-------- Brano di lettura
Se nasco di nuovo

di Aya Chebbi

(tratto da «The right to be a woman»; Aya Chebbi, tunisina, è co-fondatrice di United Women For Peace – Donne unite per la pace. Traduzione e adattamento di Maria G. Di Rienzo)

aya chebbi

Veniamo da ogni angolo del globo. Abbiamo alle spalle retroscena diversi. Parliamo lingue differenti e abbiamo differenti nazionalità. Pure, sfortunatamente, come donne soffriamo a causa delle stesse diseguaglianze e della stessa violenza basata sul genere, ovunque nel mondo.

Questa violenza comincia molto presto per alcune di noi. Ha inizio mentre stiamo ancora fluttuando nella sicurezza del ventre di nostra madre, mentre all’esterno nostro padre, il resto della famiglia e la comunità dichiarano di preferire un maschio, un figlio. La violenza prosegue mentre raggiungiamo l’età adulta e scopriamo di essere giudicate e punite dalla società per la sola ragione che siamo donne.

In Tunisia, noi donne siamo vittime di questa violenza nonostante noi si abbia lottato per la dignità e la libertà fianco fianco con gli uomini, per la stessa causa. Durante la rivoluzione tunisina il corpo di una donna divenne una minaccia alla sua stessa esistenza. Subito dopo la fuga dal Paese dell’ex presidente, ci si diede al rapimento e allo stupro di ragazze. Questo comportamento divenne così “normale” che uomini e ragazzi ci scherzavano sopra su Facebook. Dicevano: «Le ragazze che oggi non vengono rapite sappiano di non essere belle». Per loro è divertente, perché non hanno mai fatto esperienza di uno stupro, non sanno quanto costa alla psiche, per non dire al corpo.

Da allora, la polizia si è avvantaggiata del caos. I poliziotti hanno colto ogni occasione per molestare sessualmente le donne – dal toccarle al violentarle, dal picchiarle all’insultarle. Alcuni di loro agivano in gruppo, come gang, per infliggere violenze alle donne, come è accaduto ancora lo scorso settembre. Prima della rivoluzione, per fare un esempio, non mi sentivo sicura di poter camminare da sola per strada alle tre di notte senza essere insultata o stuprata. Durante lo scorso anno di sollevazioni, una donna poteva dirsi fortunata se non la picchiavano e non la stupravano in pieno giorno, ogni giorno.
----------------
▶ [Compiti assegnati]
1. Secondo il brano, di quale organizzazione è co-fondatrice Aya Chebbi?
2. Trascriva dal brano il passo compreso tra "In Tunisia, noi" e "dire al corpo.", estremi inclusi.
Le voci riportate di seguito costituiscono materiale distinto dal brano.
-------- Informazioni estratte
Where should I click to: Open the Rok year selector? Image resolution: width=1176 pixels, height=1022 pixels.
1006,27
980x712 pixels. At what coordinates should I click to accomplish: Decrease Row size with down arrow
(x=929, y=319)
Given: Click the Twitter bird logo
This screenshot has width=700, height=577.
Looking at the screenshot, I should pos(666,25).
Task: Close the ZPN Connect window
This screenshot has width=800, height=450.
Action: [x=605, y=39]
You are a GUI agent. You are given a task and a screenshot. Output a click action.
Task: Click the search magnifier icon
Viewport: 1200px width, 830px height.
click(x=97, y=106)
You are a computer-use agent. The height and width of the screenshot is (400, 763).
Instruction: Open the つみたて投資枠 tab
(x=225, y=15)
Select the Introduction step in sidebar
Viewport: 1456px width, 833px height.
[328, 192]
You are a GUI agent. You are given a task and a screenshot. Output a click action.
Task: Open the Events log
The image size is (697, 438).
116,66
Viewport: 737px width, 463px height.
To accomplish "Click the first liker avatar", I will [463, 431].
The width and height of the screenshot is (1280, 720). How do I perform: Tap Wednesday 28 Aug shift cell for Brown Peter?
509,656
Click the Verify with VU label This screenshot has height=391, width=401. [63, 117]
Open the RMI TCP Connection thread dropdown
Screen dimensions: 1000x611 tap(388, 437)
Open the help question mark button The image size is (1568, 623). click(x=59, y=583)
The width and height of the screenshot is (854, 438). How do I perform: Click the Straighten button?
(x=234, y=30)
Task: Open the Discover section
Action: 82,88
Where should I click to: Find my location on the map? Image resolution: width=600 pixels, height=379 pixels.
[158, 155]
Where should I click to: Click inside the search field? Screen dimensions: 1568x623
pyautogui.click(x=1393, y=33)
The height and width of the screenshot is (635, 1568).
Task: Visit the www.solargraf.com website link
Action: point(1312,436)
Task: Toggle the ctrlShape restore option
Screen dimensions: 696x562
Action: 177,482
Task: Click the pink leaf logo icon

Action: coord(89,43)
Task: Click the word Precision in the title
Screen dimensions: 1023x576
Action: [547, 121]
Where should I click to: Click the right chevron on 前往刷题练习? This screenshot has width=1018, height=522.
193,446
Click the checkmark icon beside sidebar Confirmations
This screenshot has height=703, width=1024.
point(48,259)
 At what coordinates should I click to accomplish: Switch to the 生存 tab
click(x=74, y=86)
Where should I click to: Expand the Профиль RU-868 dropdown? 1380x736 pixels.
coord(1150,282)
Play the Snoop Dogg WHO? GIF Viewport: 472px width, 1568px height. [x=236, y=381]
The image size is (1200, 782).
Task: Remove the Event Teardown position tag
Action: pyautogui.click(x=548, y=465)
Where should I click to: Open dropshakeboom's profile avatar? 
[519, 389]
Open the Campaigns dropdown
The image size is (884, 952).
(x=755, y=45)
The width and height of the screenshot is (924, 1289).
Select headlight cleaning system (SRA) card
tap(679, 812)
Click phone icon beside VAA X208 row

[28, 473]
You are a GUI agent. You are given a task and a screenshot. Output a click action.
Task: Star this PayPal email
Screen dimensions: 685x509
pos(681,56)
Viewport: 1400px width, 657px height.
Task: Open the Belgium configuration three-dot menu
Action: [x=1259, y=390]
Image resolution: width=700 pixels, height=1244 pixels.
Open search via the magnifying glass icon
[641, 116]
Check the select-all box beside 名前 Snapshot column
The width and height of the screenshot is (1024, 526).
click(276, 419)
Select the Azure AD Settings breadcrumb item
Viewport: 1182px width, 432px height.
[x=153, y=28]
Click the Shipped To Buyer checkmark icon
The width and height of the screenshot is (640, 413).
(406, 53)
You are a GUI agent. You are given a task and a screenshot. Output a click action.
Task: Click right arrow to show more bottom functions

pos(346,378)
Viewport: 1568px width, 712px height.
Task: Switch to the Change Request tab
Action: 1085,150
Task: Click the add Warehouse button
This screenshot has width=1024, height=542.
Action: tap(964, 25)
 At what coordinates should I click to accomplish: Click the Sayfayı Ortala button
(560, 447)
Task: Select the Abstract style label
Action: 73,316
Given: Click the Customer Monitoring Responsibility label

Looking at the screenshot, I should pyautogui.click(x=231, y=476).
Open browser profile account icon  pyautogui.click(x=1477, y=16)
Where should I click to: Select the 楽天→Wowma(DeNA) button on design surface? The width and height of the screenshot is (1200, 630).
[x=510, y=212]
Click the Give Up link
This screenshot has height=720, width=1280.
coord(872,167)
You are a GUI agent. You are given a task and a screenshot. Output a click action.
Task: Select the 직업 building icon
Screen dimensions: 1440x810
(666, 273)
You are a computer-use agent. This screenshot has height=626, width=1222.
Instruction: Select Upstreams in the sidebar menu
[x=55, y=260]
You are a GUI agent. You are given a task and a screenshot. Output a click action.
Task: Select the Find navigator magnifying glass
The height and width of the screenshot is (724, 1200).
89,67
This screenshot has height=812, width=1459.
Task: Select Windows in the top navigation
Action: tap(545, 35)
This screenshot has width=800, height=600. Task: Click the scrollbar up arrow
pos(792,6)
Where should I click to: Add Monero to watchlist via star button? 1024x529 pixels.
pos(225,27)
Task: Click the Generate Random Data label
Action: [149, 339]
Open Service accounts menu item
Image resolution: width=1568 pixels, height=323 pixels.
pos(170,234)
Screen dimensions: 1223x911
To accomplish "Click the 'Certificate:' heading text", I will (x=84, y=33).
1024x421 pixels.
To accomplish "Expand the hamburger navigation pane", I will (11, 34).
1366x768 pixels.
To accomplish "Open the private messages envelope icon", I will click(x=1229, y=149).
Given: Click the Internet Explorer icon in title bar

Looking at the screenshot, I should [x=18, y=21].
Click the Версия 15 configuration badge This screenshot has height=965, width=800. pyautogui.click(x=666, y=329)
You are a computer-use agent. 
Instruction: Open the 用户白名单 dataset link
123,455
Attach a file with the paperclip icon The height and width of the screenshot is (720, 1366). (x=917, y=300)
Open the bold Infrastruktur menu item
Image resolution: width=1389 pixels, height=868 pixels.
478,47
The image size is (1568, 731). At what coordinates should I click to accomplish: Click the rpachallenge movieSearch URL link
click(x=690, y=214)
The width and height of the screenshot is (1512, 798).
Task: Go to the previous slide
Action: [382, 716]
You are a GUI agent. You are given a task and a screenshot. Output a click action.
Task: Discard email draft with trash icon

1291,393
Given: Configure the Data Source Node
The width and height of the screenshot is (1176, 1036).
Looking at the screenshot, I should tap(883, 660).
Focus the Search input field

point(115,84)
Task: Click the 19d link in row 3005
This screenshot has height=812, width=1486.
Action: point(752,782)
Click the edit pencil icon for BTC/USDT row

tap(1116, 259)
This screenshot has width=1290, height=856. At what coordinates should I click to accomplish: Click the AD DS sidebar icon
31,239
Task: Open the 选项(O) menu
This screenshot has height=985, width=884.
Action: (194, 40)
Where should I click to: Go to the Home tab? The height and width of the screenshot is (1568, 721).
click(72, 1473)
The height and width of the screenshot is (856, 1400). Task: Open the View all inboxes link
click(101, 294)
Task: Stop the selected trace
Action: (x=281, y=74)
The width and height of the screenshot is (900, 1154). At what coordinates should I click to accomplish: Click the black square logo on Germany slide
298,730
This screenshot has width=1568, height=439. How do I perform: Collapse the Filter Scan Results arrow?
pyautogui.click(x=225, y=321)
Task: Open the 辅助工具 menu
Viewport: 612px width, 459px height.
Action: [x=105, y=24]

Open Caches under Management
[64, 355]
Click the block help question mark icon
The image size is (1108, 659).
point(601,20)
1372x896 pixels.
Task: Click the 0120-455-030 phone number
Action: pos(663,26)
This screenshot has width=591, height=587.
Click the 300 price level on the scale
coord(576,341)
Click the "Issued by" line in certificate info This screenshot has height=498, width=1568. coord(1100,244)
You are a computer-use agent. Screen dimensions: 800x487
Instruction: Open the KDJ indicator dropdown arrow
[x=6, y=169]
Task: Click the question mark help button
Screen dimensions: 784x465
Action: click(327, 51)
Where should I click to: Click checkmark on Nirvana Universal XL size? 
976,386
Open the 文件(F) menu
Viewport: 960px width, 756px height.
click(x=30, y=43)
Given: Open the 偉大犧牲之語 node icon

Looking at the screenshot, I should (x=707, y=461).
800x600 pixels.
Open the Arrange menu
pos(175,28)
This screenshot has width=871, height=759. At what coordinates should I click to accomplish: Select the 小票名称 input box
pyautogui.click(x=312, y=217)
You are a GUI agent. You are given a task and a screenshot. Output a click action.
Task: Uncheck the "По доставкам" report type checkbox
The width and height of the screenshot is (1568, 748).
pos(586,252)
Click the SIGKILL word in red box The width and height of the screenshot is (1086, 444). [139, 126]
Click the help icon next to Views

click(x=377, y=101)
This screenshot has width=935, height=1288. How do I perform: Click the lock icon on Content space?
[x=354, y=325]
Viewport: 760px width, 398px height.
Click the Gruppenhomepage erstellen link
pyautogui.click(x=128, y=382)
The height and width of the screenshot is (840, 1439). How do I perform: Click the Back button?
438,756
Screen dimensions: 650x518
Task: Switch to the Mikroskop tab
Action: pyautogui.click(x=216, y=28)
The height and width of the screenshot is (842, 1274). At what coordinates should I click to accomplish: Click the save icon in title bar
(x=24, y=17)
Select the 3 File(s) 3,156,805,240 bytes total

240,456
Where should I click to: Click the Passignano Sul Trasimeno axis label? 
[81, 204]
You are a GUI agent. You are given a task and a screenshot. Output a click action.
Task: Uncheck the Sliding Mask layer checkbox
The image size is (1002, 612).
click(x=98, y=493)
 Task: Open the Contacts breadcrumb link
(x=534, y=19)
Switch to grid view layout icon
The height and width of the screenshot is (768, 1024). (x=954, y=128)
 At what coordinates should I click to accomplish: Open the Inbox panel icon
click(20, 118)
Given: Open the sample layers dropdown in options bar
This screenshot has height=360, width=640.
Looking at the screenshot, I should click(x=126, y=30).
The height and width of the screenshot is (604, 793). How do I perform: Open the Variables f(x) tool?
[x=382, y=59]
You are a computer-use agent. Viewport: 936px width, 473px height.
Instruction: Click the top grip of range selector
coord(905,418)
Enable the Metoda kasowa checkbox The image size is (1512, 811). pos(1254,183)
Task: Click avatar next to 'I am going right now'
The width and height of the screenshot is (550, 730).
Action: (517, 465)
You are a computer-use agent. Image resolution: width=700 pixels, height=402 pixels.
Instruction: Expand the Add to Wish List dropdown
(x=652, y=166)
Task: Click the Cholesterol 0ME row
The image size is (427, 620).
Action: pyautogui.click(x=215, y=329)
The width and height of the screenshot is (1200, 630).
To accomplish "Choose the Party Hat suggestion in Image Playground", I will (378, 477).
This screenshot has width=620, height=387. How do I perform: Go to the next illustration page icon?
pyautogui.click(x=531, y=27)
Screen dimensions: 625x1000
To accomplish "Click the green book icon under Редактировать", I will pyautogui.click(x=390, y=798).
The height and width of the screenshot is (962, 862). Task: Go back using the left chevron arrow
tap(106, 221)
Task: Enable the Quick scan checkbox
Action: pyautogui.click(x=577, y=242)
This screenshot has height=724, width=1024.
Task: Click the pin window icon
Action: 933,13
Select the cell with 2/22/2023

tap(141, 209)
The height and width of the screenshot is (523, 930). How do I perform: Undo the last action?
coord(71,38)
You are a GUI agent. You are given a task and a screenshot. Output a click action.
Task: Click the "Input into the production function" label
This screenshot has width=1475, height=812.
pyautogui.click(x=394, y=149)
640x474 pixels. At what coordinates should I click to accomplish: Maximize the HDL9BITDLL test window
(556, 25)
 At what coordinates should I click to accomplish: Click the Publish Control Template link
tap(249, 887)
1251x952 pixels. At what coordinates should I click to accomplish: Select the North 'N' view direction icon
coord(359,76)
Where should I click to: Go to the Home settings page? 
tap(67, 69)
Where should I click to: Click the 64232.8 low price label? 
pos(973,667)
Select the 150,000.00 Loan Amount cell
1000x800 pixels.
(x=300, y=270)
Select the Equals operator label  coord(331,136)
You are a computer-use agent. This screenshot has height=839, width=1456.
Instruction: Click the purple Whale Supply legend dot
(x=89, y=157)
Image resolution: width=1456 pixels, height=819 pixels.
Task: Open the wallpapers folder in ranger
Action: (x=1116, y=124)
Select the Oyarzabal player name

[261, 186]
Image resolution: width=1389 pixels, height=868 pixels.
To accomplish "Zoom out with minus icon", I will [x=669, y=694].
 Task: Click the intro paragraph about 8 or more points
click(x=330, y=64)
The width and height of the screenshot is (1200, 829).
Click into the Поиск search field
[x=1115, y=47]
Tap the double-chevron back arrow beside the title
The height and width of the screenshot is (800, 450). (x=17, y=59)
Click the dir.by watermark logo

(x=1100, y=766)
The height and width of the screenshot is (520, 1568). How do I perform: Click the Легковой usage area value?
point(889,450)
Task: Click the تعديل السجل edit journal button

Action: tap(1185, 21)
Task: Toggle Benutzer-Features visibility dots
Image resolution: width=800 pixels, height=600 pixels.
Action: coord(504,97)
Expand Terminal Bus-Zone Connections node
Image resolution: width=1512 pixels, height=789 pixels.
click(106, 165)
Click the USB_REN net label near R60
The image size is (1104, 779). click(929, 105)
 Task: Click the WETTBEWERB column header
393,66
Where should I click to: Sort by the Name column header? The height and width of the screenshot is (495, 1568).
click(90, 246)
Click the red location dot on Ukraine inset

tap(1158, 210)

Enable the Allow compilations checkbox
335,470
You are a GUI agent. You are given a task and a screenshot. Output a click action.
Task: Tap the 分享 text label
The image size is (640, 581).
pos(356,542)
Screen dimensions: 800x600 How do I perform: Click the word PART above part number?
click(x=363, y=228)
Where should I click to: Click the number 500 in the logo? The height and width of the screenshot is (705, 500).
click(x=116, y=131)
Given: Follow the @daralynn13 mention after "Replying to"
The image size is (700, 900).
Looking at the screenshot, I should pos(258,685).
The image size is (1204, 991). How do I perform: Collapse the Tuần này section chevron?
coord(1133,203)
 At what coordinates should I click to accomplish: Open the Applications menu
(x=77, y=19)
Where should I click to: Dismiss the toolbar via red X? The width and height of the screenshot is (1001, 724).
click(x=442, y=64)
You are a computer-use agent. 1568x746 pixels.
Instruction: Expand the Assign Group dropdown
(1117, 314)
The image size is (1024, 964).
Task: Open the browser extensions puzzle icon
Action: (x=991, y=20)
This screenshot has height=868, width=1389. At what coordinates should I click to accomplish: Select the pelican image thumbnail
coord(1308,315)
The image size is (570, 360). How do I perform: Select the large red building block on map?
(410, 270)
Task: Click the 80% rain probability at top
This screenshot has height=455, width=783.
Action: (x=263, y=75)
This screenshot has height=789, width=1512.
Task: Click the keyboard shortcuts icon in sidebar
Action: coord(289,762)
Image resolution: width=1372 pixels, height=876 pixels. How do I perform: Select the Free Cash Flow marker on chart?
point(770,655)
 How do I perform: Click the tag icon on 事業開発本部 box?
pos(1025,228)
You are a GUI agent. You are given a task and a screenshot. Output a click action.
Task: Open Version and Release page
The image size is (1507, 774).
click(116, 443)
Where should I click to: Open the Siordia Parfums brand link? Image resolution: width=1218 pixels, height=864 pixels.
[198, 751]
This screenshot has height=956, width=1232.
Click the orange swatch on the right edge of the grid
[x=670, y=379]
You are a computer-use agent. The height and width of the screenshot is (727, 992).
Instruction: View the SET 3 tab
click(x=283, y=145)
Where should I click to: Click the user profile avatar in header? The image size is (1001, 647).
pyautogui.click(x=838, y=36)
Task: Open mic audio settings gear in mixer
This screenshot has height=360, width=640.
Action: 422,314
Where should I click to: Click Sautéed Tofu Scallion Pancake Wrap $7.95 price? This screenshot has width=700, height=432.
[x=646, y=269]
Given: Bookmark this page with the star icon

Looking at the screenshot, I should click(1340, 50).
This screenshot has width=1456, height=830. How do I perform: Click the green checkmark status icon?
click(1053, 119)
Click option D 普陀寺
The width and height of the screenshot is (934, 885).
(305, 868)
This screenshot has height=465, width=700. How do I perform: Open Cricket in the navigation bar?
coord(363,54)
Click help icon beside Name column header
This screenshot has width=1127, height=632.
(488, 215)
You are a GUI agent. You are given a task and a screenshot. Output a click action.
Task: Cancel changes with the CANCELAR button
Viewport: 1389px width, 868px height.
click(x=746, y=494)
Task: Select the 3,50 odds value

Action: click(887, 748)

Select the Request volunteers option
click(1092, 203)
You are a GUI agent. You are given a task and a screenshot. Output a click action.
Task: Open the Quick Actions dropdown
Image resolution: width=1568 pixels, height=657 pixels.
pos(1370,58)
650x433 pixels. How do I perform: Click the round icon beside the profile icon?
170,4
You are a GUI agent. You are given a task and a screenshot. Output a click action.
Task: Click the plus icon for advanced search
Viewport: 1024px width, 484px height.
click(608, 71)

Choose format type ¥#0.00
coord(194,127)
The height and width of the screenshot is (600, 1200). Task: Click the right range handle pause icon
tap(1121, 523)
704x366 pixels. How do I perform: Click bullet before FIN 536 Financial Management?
----------------
▶ [Risposte complete]
1. United Women For Peace – Donne unite per la pace.

2.
In Tunisia, noi donne siamo vittime di questa violenza nonostante noi si abbia lottato per la dignità e la libertà fianco fianco con gli uomini, per la stessa causa. Durante la rivoluzione tunisina il corpo di una donna divenne una minaccia alla sua stessa esistenza. Subito dopo la fuga dal Paese dell’ex presidente, ci si diede al rapimento e allo stupro di ragazze. Questo comportamento divenne così “normale” che uomini e ragazzi ci scherzavano sopra su Facebook. Dicevano: «Le ragazze che oggi non vengono rapite sappiano di non essere belle». Per loro è divertente, perché non hanno mai fatto esperienza di uno stupro, non sanno quanto costa alla psiche, per non dire al corpo.